> **POZYCJE ZBIORU DANYCH**:
———

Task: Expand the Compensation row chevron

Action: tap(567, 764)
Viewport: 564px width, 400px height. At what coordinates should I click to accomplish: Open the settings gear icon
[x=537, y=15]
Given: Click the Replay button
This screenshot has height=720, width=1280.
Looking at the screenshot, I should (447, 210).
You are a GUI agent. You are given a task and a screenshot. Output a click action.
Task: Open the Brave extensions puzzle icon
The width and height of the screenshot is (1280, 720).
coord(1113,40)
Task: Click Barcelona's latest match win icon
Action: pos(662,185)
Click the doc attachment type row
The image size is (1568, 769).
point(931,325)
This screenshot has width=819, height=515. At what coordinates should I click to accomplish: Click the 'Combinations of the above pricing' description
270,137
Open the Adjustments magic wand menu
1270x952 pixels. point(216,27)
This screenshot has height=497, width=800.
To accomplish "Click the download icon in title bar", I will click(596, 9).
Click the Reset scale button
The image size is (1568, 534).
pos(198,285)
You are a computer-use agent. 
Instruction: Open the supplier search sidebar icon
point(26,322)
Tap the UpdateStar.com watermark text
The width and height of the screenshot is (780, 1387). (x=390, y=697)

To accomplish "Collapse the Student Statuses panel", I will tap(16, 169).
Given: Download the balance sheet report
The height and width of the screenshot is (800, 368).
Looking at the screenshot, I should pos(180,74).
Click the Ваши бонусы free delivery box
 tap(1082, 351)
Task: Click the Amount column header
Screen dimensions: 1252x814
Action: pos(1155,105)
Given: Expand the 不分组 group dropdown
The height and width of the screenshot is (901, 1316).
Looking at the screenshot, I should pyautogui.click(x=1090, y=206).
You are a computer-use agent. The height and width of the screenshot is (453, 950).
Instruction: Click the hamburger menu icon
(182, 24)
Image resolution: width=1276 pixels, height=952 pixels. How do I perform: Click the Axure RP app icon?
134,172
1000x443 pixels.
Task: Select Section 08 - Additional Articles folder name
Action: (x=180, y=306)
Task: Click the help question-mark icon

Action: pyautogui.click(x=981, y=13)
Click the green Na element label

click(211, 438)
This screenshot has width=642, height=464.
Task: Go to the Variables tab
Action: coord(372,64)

———

Przepisz powyższe wiersze, zastępując „Given:” przez „Goal:” we wszystkich pozycjach. Resztę pozostaw bez zmian.

> **ROZWIĄZANIE ZADANIA**:
Task: Expand the Compensation row chevron

Action: tap(567, 764)
Viewport: 564px width, 400px height. At what coordinates should I click to accomplish: Open the settings gear icon
[x=537, y=15]
Goal: Click the Replay button
This screenshot has height=720, width=1280.
Looking at the screenshot, I should (447, 210).
You are a GUI agent. You are given a task and a screenshot. Output a click action.
Task: Open the Brave extensions puzzle icon
The width and height of the screenshot is (1280, 720).
coord(1113,40)
Task: Click Barcelona's latest match win icon
Action: pos(662,185)
Click the doc attachment type row
The image size is (1568, 769).
point(931,325)
This screenshot has width=819, height=515. At what coordinates should I click to accomplish: Click the 'Combinations of the above pricing' description
270,137
Open the Adjustments magic wand menu
1270x952 pixels. point(216,27)
This screenshot has height=497, width=800.
To accomplish "Click the download icon in title bar", I will click(596, 9).
Click the Reset scale button
The image size is (1568, 534).
pos(198,285)
You are a computer-use agent. 
Instruction: Open the supplier search sidebar icon
point(26,322)
Tap the UpdateStar.com watermark text
The width and height of the screenshot is (780, 1387). (x=390, y=697)

To accomplish "Collapse the Student Statuses panel", I will tap(16, 169).
Goal: Download the balance sheet report
The height and width of the screenshot is (800, 368).
Looking at the screenshot, I should pos(180,74).
Click the Ваши бонусы free delivery box
 tap(1082, 351)
Task: Click the Amount column header
Screen dimensions: 1252x814
Action: pos(1155,105)
Goal: Expand the 不分组 group dropdown
The height and width of the screenshot is (901, 1316).
Looking at the screenshot, I should pyautogui.click(x=1090, y=206).
You are a computer-use agent. The height and width of the screenshot is (453, 950).
Instruction: Click the hamburger menu icon
(182, 24)
Image resolution: width=1276 pixels, height=952 pixels. How do I perform: Click the Axure RP app icon?
134,172
1000x443 pixels.
Task: Select Section 08 - Additional Articles folder name
Action: (x=180, y=306)
Task: Click the help question-mark icon

Action: pyautogui.click(x=981, y=13)
Click the green Na element label

click(211, 438)
This screenshot has width=642, height=464.
Task: Go to the Variables tab
Action: coord(372,64)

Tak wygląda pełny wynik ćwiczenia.